= Beginning of Section =

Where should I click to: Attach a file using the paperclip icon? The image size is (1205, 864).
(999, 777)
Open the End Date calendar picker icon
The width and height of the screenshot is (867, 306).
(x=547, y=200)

= End of Section =

_PROBLEM:_ Please return the records above exactly as they are written.

_TASK RESPONSE:_
Where should I click to: Attach a file using the paperclip icon? The image size is (1205, 864).
(999, 777)
Open the End Date calendar picker icon
The width and height of the screenshot is (867, 306).
(x=547, y=200)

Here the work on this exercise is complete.